Now consider $f=g-g'$, we want to show that $f$ is $c^\infty$ on $T^2$. We already know that $f$ is analytical on the range $[0,2\pi]^2$, since both $g$ and $g'$ are analytical on this range. Then if $f$ goes back to itself on the boundaries of $[0,2\pi]^2$, namely that if $\forall \phi_1, f(\phi_1,0)=f(\phi_1, 2\pi)$ and that $\forall\phi_2, f(0,\phi_2) = f(2\pi, \phi_2)$, it will be $c^0$. And because $\partial_1f = a-a'$ and $\partial_2f =b-b'$, both are $c^\infty$, $f$ is consequently also $c^\infty$.
Now
\begin{align*}f(0, 2\pi)-f(0,0) &= \int_0^{2\pi}\partial_{\phi_2} f(0, \phi_2)d\phi_2\\&=\int_0^{2\pi}\partial_2gd\phi_2-\int_0^{2\pi}\partial_2g'd\phi_2\\&=\int_0^{2\pi}b(0,\phi_2)d\phi_2-\int_0^{2\pi}b'(0,\phi_2)d\phi_2\\&=\int_2b-\int_2b'\\&=0\text{ (as given) }\end{align*}
Further, since since for all $\phi_1\in[0,2\pi]$, $\partial_1g(\phi_1, 0) = a(\phi_1, 0) = a(\phi_1, 2\pi) = \partial_1g(\phi_1, 2\pi)$ due to continuity of a on $T^2$,
$$\partial_1(g(\phi_1,2\pi)-g(\phi_1,0))=0$$
hence $g(\phi_1,2\pi)-g(\phi_1,0)$ is constant $\forall \phi_1 \in [0,2\pi]$.
Likewise $g'(\phi_1,2\pi)-g'(\phi_1,0)$ is constant over this range. Then their difference
$f(\phi_1,2\pi)-f(\phi_1,0)$ is also constant over $\phi_1\in[0,2\pi]$.
Since $f(0,2\pi)-f(0,0) = 0$, $\forall \phi_1\in[0,2\pi], f(\phi_1,2\pi)-f(\phi_1,0)=0$.

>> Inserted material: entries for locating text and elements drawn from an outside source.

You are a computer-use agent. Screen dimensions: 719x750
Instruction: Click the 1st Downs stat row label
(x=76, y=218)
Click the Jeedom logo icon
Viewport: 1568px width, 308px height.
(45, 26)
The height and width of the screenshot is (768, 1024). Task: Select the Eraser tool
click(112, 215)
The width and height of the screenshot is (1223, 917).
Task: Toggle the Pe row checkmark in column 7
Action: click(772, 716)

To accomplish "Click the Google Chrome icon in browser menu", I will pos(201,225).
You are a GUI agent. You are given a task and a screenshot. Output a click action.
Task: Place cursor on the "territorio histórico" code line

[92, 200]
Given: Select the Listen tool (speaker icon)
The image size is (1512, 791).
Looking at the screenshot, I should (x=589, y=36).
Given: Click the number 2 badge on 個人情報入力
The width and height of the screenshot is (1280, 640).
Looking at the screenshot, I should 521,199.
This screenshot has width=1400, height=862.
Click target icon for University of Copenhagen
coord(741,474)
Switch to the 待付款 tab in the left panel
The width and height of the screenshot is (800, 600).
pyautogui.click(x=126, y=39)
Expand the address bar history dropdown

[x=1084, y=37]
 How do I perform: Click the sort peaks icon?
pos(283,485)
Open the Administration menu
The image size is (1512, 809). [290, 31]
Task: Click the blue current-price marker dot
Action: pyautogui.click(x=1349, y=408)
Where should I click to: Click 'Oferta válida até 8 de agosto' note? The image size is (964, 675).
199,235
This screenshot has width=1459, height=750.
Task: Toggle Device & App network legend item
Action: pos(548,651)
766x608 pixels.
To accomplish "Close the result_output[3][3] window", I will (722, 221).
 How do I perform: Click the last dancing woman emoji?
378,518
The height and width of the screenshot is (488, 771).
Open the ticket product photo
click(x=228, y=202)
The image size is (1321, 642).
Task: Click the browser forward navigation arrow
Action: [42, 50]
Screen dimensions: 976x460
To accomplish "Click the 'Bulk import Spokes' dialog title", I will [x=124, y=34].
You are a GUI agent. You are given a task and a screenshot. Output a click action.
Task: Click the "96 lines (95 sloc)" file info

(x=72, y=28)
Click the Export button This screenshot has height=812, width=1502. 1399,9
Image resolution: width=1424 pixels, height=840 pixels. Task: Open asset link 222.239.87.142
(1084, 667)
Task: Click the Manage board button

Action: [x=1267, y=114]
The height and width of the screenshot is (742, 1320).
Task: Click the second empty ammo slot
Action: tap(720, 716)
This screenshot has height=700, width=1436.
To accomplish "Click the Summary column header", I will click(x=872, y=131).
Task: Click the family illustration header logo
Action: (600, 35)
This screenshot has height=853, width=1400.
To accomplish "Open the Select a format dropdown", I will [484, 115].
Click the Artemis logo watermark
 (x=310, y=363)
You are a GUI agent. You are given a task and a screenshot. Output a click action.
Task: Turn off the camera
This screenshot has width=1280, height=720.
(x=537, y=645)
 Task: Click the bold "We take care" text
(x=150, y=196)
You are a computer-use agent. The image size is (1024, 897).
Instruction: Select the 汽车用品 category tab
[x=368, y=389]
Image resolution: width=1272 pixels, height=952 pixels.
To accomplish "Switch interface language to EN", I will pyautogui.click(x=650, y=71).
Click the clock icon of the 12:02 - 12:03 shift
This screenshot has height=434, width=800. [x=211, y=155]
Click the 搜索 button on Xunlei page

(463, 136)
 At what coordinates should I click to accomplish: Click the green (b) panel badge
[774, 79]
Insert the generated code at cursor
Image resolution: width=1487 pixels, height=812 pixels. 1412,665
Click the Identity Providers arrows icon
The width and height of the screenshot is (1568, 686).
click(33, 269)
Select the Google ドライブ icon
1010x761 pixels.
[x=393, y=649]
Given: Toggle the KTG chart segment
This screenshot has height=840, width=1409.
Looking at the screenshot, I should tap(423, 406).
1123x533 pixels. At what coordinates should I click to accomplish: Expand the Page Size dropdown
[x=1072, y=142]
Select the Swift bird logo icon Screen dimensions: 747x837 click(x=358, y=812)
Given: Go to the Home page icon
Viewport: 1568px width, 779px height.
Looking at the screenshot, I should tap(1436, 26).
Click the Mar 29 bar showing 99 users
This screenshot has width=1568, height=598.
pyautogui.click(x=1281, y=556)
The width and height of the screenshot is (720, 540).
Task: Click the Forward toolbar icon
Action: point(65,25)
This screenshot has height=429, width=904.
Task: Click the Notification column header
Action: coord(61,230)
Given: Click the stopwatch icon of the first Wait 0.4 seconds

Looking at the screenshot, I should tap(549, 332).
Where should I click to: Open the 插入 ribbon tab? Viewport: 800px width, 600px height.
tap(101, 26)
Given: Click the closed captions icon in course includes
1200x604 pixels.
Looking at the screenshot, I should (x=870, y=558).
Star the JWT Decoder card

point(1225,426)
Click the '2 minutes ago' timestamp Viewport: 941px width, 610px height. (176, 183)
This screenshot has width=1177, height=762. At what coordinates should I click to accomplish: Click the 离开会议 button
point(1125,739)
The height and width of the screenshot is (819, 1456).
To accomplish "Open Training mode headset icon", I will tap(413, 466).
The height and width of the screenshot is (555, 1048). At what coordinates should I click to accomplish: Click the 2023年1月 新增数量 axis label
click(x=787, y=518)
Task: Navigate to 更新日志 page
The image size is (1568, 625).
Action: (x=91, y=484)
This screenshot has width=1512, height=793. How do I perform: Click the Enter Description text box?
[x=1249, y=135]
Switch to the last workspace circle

Symmetrically, by making deductions on $\partial_1g$ and $\partial_1g'$, we shall arrive at $$\forall \phi_2\in[0,2\pi], f(2\pi, \phi_2)-f(0, \phi_2)=0.$$
Hence $f$ is $c^\infty$ on $T^2. Thus
$$(a,b) = (a',b') + (\partial_1f, \partial_2f) =(a'b)+df\Rightarrow [(a,b)]=[(a',b')].$$
- Surjective.
For $(r_1, r_2)\in\R^2$ arbitrarily chosen, we shall define closed form $(a,b)=\left(\frac{r_1}{2\pi},\frac{r_2}{2\pi}\right)$ such that $\partial_2a=\partial_1b=0$. Then $(a,b)\in C$ and $[(a,b)] \in \frac{C}{D}, satisfying:
$$H([(a,b)])=\left(\int_0^{2\pi}\frac{r_1}{2\pi}d\phi_1, \int_0^{2\pi}\frac{r_2}{2\pi}d\phi_2\right)=(r_1,r_2).$$
Hence $H$ is an isomorphism that maps between $H^1(T^2,\R)=\frac{C}{D}$ and $\R^2$. Thus the first cohomology group on $T^2$ has dimension 2.
Remarks
I apologize about the notation $(x,y)$ being used interchangeably for a closed form on $T^2$ and a vector on $\R^2$. But one should be able to infer the meanings from the definitions.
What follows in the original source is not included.